Ironis, orang yang aku kenal ini tidak jujur antara teriakkan dan tingkah laku kesehariannya. Beberapa temanku itu, adalah temanku mabuk dulu. Mereka doyan karaoke di tempat yang mereka tuduh menyediakan jasa penari striptis. Meski aku tak tahu mereka pernah menyewa penari striptis atau tidak.
Dari pemberitaan di sejumlah media massa, yang aku tahu penari striptis ini disewa berdasarkan tawar menawar antara pengunjung dan purel. Jika punya uang, maka sang purel bersedia menari striptis. Sejauh pengetahuanku, mereka hanya pernah menyewa purel. Untuk negosiasi lebih lanjut? Aku belum berani berkata iya karena aku tak yakin mereka mampu membayar dengan harga mahal.
Dan yang yang lebih memprihatinkan, protes ini menjadi ganjil karena begitu tampak terskenario. Usai mendatangi sarang legislatif mereka bergerak menuju sarang eksekutif. Di sarang legislatif, tak ada gejolak berarti.
Beberapa orang yang keluar dari sarang itu menemui mereka. Berucap satu dua patah kata yang intinya mendukung tuntutan mereka. "Kami mendukung tuntutan kalian. Secepatnya kami desak eksekutif segera melakukan tindakan," janji orang itu di hadapan mereka.
Selembar tulisan yang dibawa pun ditandatangani dengan cepat, tanpa negosiasi alot, oleh orang yang keluar dari sarang legislatif. Ngomong-ngomong soal sarang legislatif, aku juga kenal beberapa. Aku juga tahu ada beberapa orang di sarang itu yang hoby karaoke dan menyewa purel. Kalau yang ini, aku yakin mereka tak ada masalah untuk menyewa penari striptis jika ingin.

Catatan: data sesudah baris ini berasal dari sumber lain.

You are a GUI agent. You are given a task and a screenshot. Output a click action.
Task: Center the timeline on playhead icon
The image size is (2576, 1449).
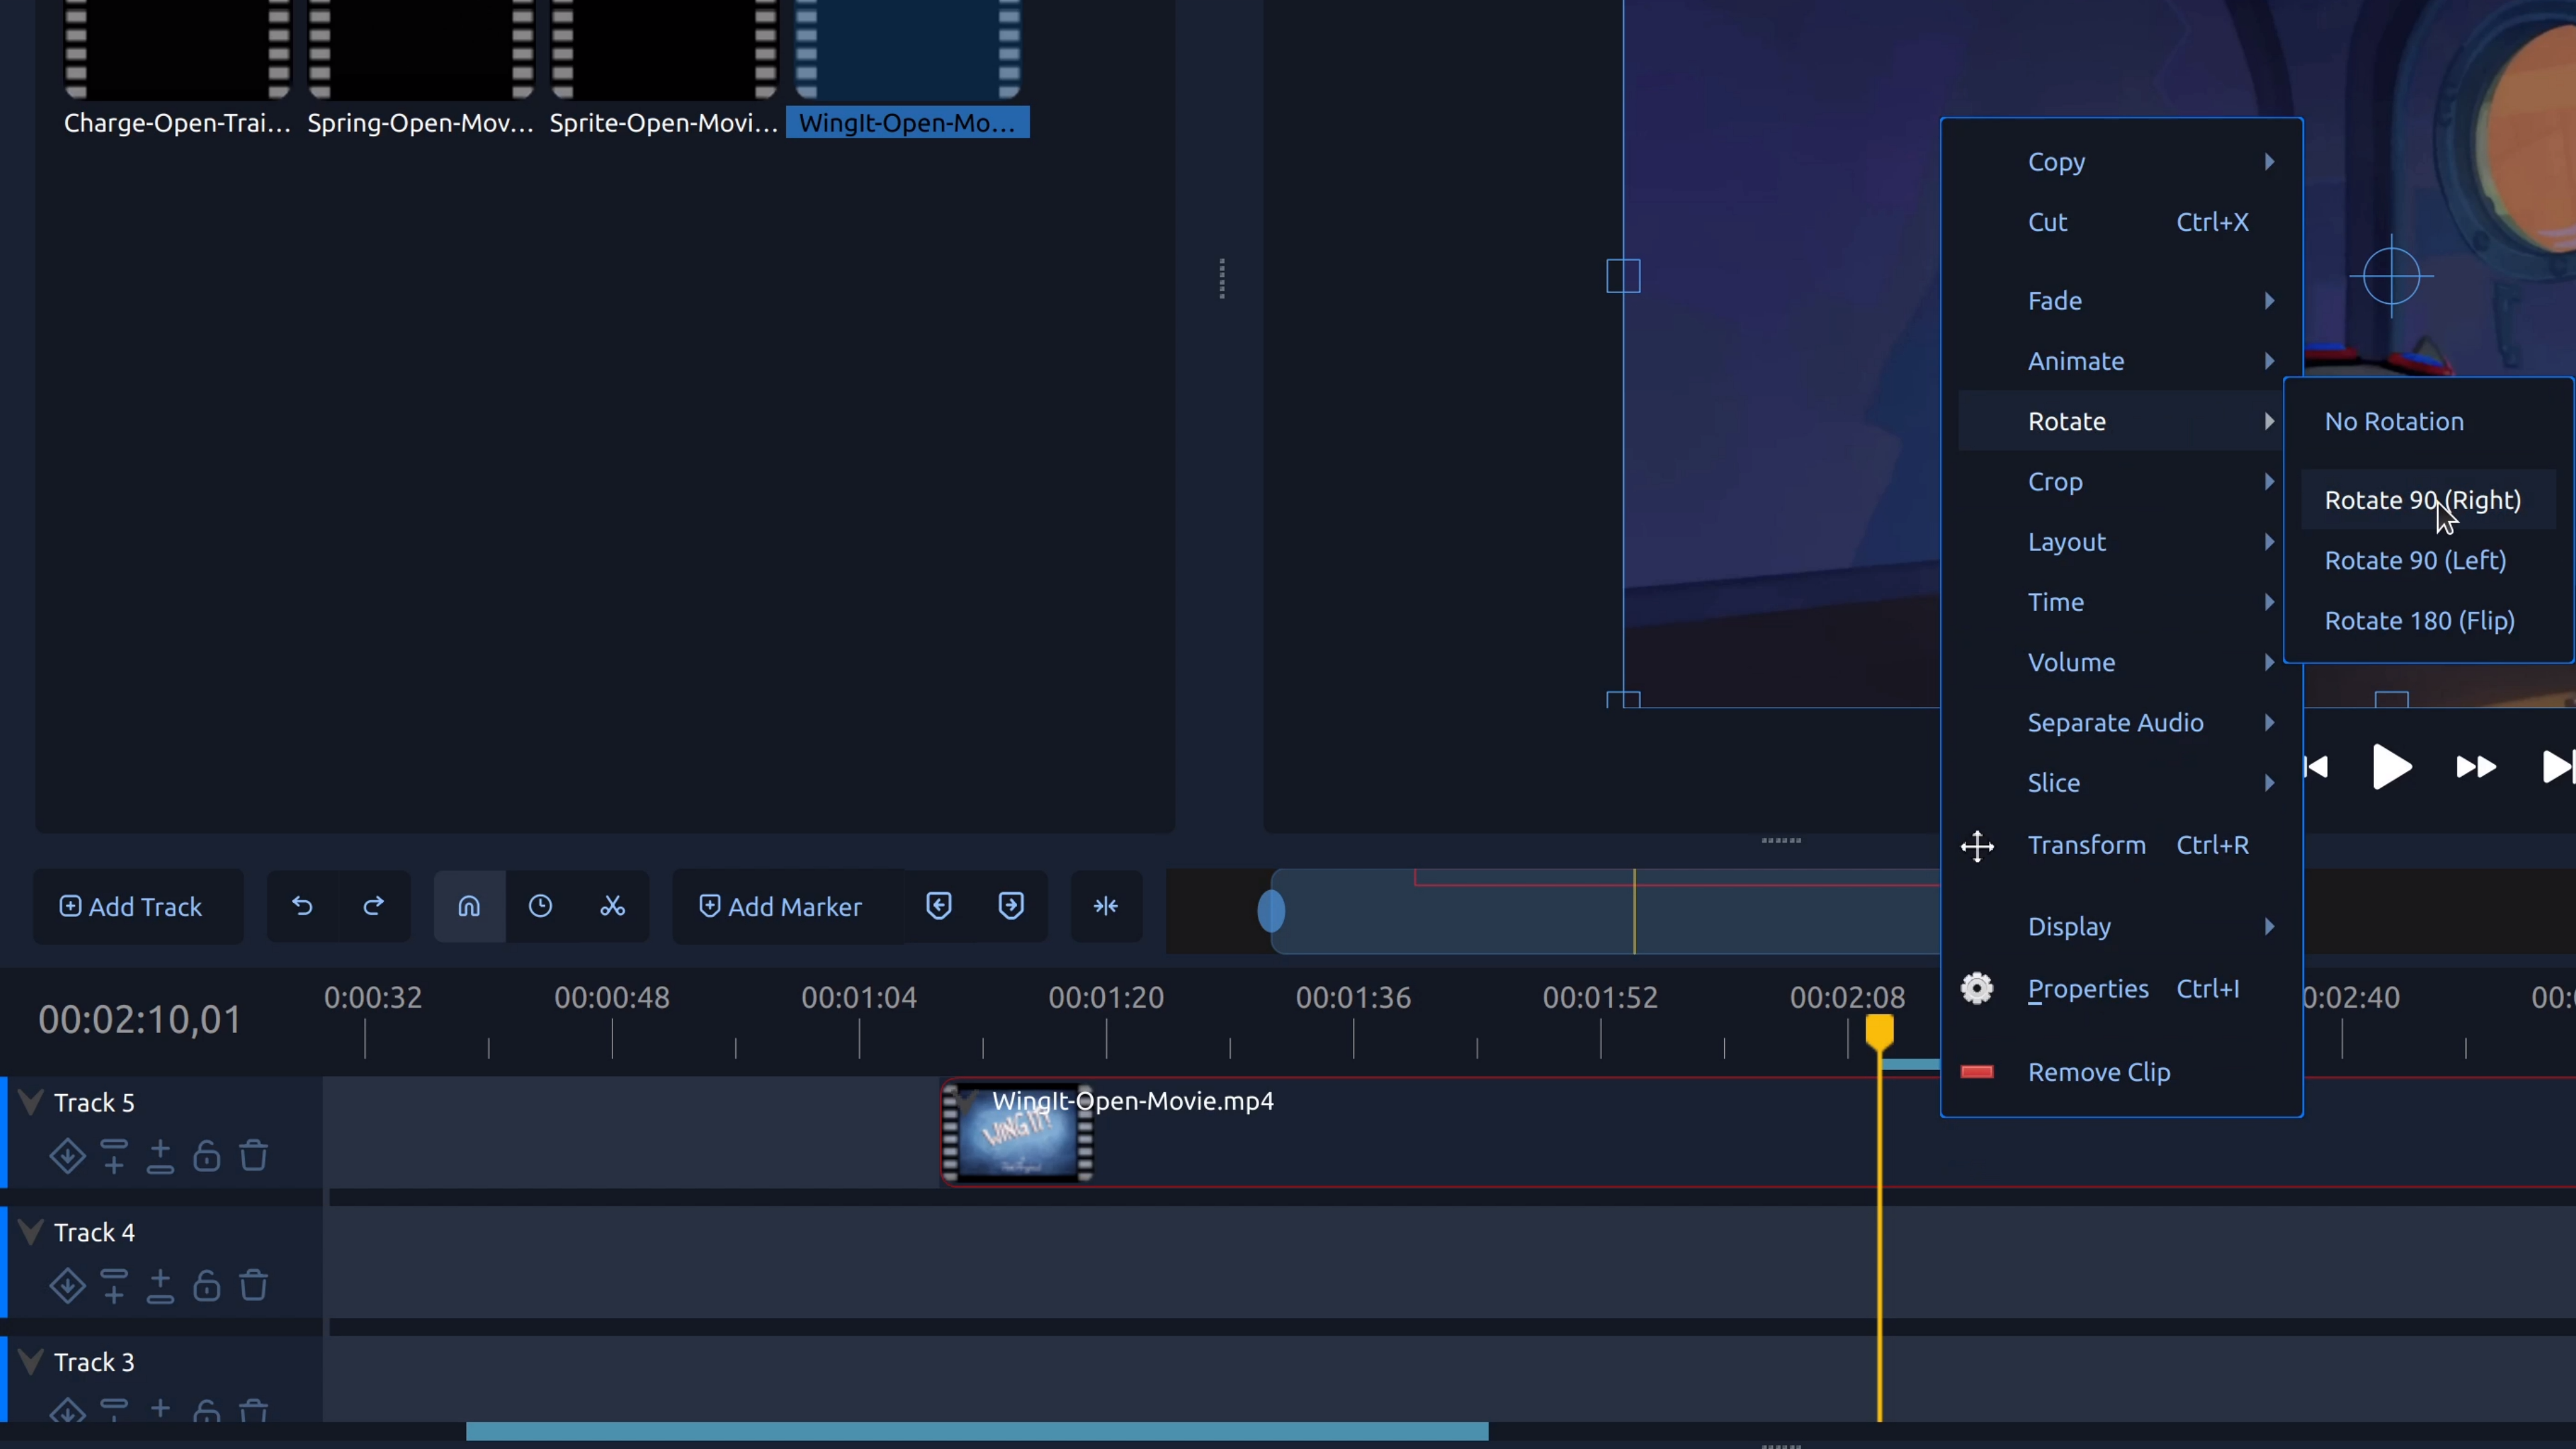point(1105,906)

Aduh, melebar. Lanjut, kembali pada mereka yang melakukan protes. Di depan sarang legislatif, awalnya biasa saja. Namun tiba-tiba ketertiban lenyap ketika mereka merapatkan barisan karena tak berhasil menemui orang di sarang eksekutif. Perwakilan eksekutif yang keluar dari sarang tidak bisa menghadirkan orang yang ingin mereka temui.
"Kita ini mahasiswa. Kalau kita menyampaikan aspirasi dan tidak digubris maka kita dianggap seperti binatang," ucap salah satu mereka. "Mari kawan kita rapatkan barisan, terobos blokade polisi," lanjutnya.
Mereka bergerak merapat ke blokade polisi. Seorang polisi mendorong mereka. Mereka tak terima dan baku hantam terjadi beberapa menit sebelum kembali reda. Tak lama kemudian mereka bergerak ke sisi lain menuju pagar tembok dan memanjat tembok hingga sampai di halaman sarang eksekutif.
Di halaman itu, mereka kembali berorasi. Berteriak jijik pada hal yang sebenarnya mereka senangi. Lagi-lagi ini memprihatinkan. Mereka bagai pelacur yang menggunakan lipstik dan kosmetik agar terlihat cantik. Ah, aku rasa tak cukup lipstik dan kosmetik. Mereka memakai topeng agar terlihat tampan untuk menutupi wajah buruknya.
Lalu apa yang membuat mereka memakai topeng? Kepentingan apa yang melandasinya? Entahlah, lagi pula sudah menjadi rahasia umum kalau hal-hal yang menjijikkan ini selalu ada kepentingan yang ujung-ujungnya rupiah untuk mengganjal perut. Ah, lagi-lagi perut disalahkan, kasihan sekali.